05. Juni 2014

dpa-Nachrichtenüberblick Politik

G7-Gipfel: Forderungen an Russland - sonst Sanktionen

Brüssel (dpa) - Der Westen erwartet von Russland endlich vertrauensbildende Maßnahmen in der Ukraine-Krise, anderenfalls drohen dem Kreml neue schärfere Sanktionen. Die Staats- und Regierungschefs der führenden westlichen Industriestaaten verständigten sich in Brüssel auf eine entsprechende Erklärung. Als Bringschuld fordert die G7 von Russland vier Punkte: Zusammenarbeit mit dem neuen ukrainischen Präsidenten Petro Poroschenko, Stopp des Zustroms von Separatisten und Waffen in die Ostukraine, Garantien für die Gasversorgung und Abzug der Truppen von der ukrainischen Grenze.

NSA-Ausschuss spricht über Vernehmung Snowdens

Berlin (dpa) - Der NSA-Untersuchungsausschuss des Bundestages will heute erneut über eine Anhörung des früheren US-Geheimdienstlers Edward Snowden sprechen. Union und SPD wollen ihn zu einem Vorgespräch in Moskau treffen. Grüne und Linke fordern dagegen die Regierung auf, die Voraussetzungen für eine reguläre Vernehmung Snowdens in Deutschland zu klären. Mit der Einleitung von Ermittlungen hat eine mögliche Vernehmung Snowdens in Deutschland neue Brisanz erhalten. Generalbundesanwalt Harald Range sagte: Zeugen könnten zwar Aussagen verweigern, müssten aber erscheinen.
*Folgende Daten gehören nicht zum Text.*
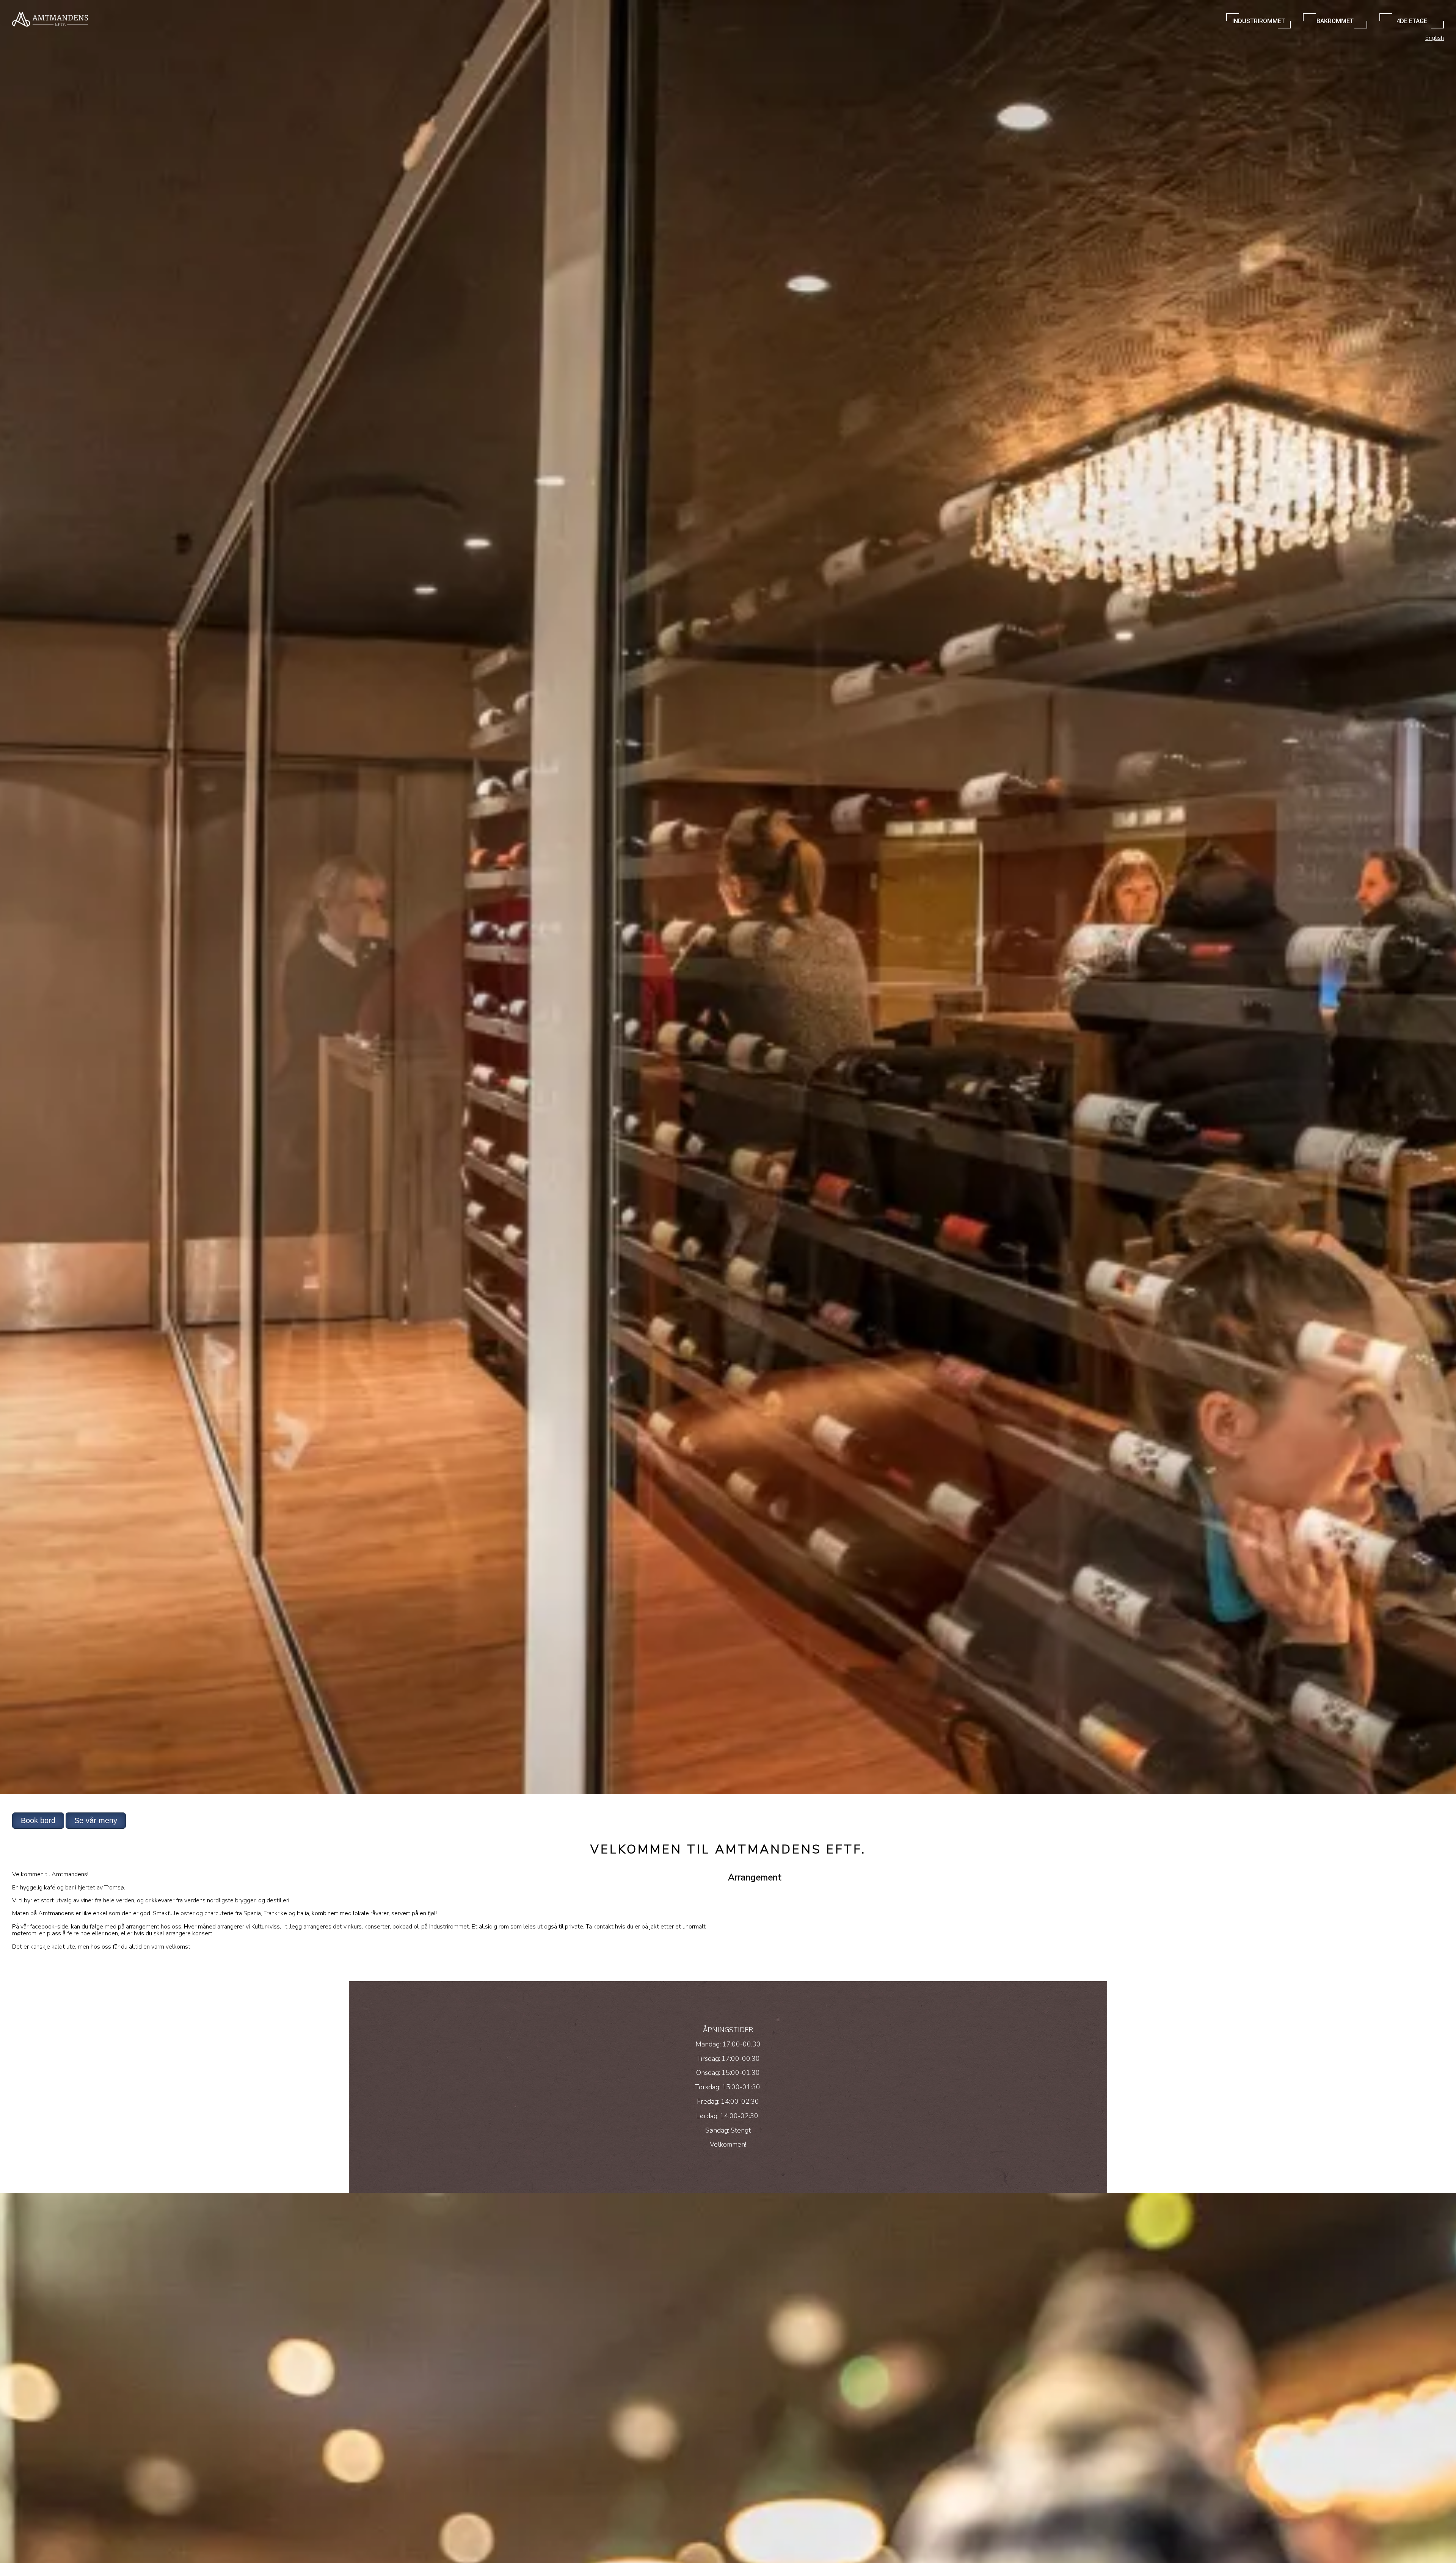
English (1434, 38)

Putin reist nach Frankreich: Treffen mit Hollande

Paris (dpa) - Erstmals seit dem umstrittenen Anschluss der Schwarzmeerhalbinsel Krim an Russland trifft Kremlchef Wladimir Putin heute zu Gesprächen mit westlichen Staats- und Regierungschefs in Europa ein. Frankreichs Präsident François Hollande empfängt Putin in Paris zu einem Abendessen. Ebenfalls dort ist am selben Abend ein privates Dinner Hollandes mit US-Präsident Barack Obama vorgesehen. Hauptthema dürfte jeweils die Ukraine-Krise sein. Alle drei Politiker treffen sich morgen wieder: bei den Gedenkfeiern zum 70. Jahrestag der Landung der Alliierten in der Normandie.

EU-Innenminister beraten über Flüchtlinge

Luxemburg (dpa) - EU-Innenkommissarin Cecilia Malmström fordert von den Mitgliedsstaaten, mehr Flüchtlinge aufzunehmen und ihnen legale Möglichkeiten zur Einreise anzubieten. Vor einem Treffen der EU-Innenminister heute zum Thema Flüchtlingspolitik sagte sie der «Welt», die EU müsse viel mehr tun, um Menschen zu helfen, die vor Elend und Gewalt fliehen. Vor allem müsse die EU viel mehr Menschen als bisher aus Lagern mit syrischen Flüchtlingen aufnehmen. Die EU-Innenminister beraten in Luxemburg über Maßnahmen, wie Europa auf den wachsenden Strom illegal einreisender Flüchtlinge reagieren kann.

G7-Politiker: Keine Zukunft für Assad nach «Scheinwahl»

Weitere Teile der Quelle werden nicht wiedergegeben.